In haar column dit weekend in de NRC doet Rosanne
Hertzberger iets ongelofelijks. Ze ontmaskert het menselijk theater van de
smaak. Als we eikenhout proeven in wijn of een vleugje vanille, dan is dat
volgens haar onzin omdat onze smaakpapillen er niet goed genoeg voor zijn
om dit te kunnen onderscheiden. Het is allemaal theater volgens haar. Dat
klopt, maar wat is daar mis mee? We hebben nu eenmaal een betere
smaaksensatie in een vijf sterren restaurant dan in een donkere kelder met een
plakkend tafelaken waar het naar urine ruikt. Natuurlijk zal die persoon in de
kelder zeggen dat het eten in de gevangenis verschrikkelijk was. Dat eten maakt
deel uit van een totaalsensatie. ‘Waar we ons zorgen over moeten maken, zijn de
waanideeën van de consument die zijn poefcapaciteit overschat en zijn
subjectiviteit onderschat, ’ zegt Hertzberger.
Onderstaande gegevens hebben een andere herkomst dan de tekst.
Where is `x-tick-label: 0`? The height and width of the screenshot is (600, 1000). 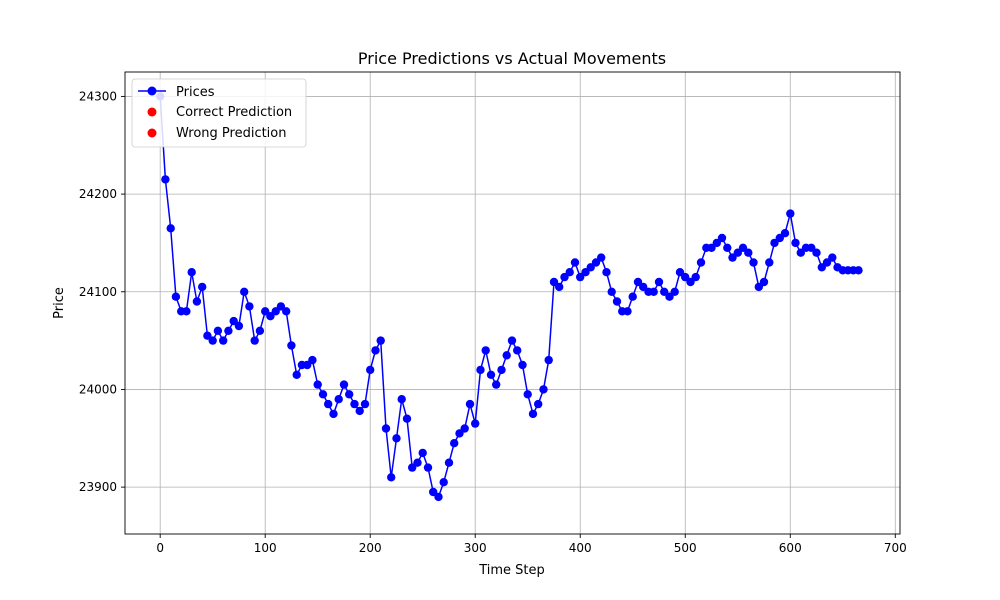 x-tick-label: 0 is located at coordinates (160, 548).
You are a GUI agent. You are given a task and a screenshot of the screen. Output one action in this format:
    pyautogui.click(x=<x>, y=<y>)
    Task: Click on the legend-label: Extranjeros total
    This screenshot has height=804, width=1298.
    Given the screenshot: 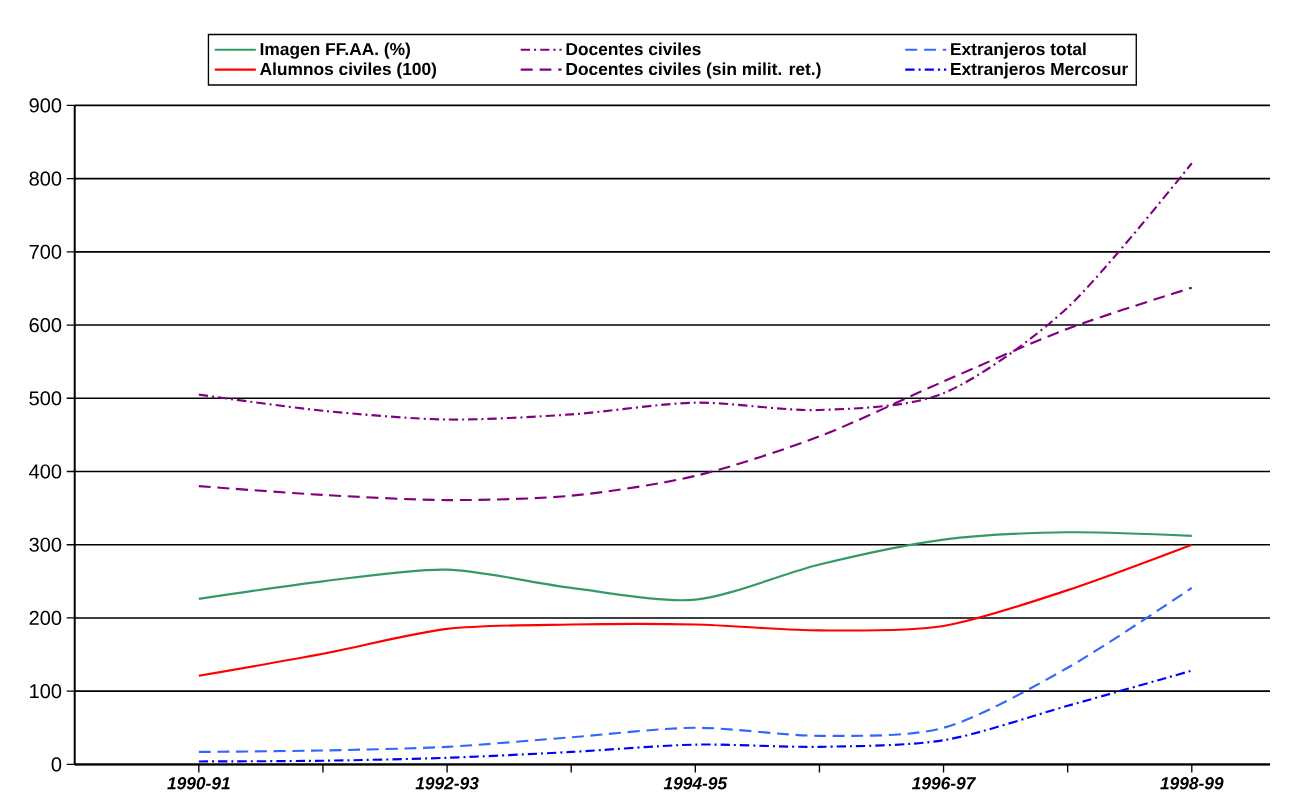 What is the action you would take?
    pyautogui.click(x=1018, y=50)
    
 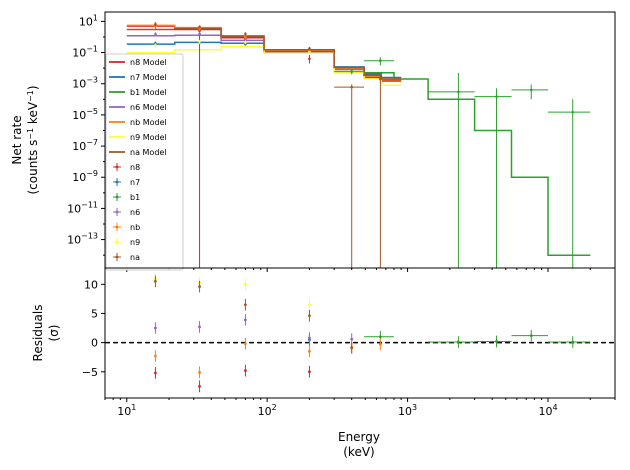 What do you see at coordinates (82, 208) in the screenshot?
I see `spectrum-ytick-label-6: 10⁻¹¹` at bounding box center [82, 208].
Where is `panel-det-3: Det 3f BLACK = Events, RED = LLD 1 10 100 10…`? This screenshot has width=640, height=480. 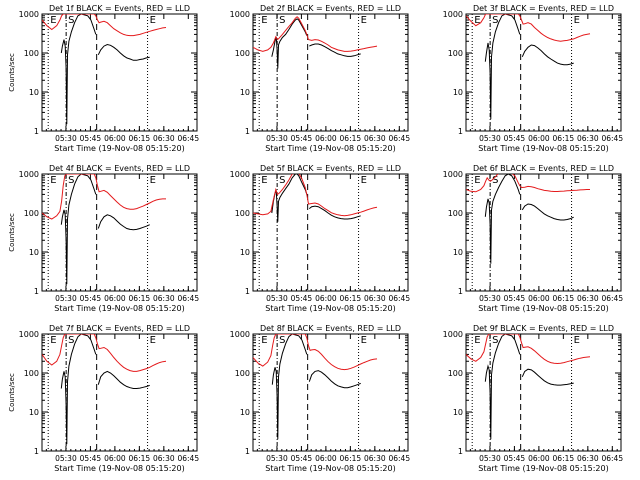 panel-det-3: Det 3f BLACK = Events, RED = LLD 1 10 100 10… is located at coordinates (534, 78).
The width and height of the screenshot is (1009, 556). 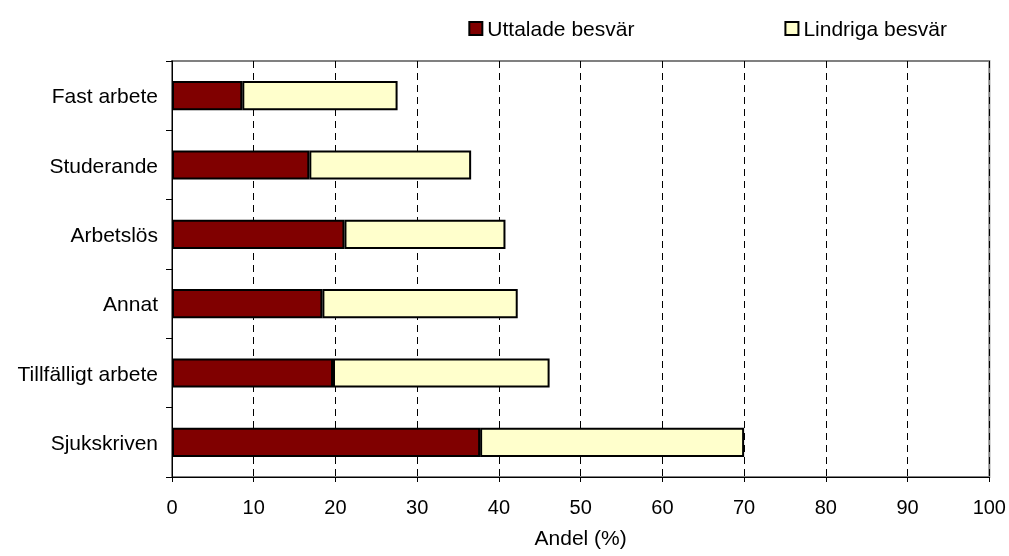 What do you see at coordinates (104, 96) in the screenshot?
I see `y-tick-label: Fast arbete` at bounding box center [104, 96].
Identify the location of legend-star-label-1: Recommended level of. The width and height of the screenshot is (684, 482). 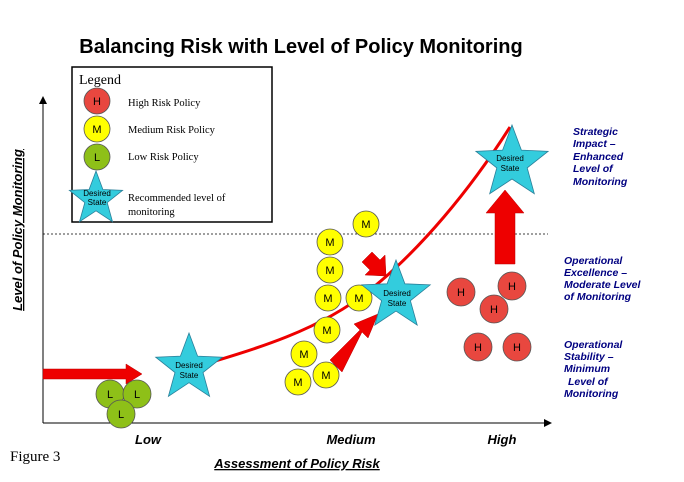
(177, 198).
Met dat laatste bedoelt ze waarschijnlijk dat veel mensen
hun subjectiviteit aan zien voor objectiviteit. Dat biologisch eten vooral gaat
om lifestyle, dat wisten we toch allang? En wat maakt dat uit? Net alsof niet
in alle lagen van de samenleving verhaaltjes worden verteld. Alsof de politiek
oprecht is, of het bedrijfsleven. We geloven uiteindelijk waar we zelf zin in
hebben. Ik denk dat het geloof in het theater van de smaak nog wel de minst
ernstige vorm van vermaak is. Je kan ook geloven in de zuivere Islam
bijvoorbeeld. Kan mevrouw Hertzberger daar haar zorgen niet over uitspreken? Oh
nee, daar wordt al teveel over geschreven. Dan dus maar iets over voedsel.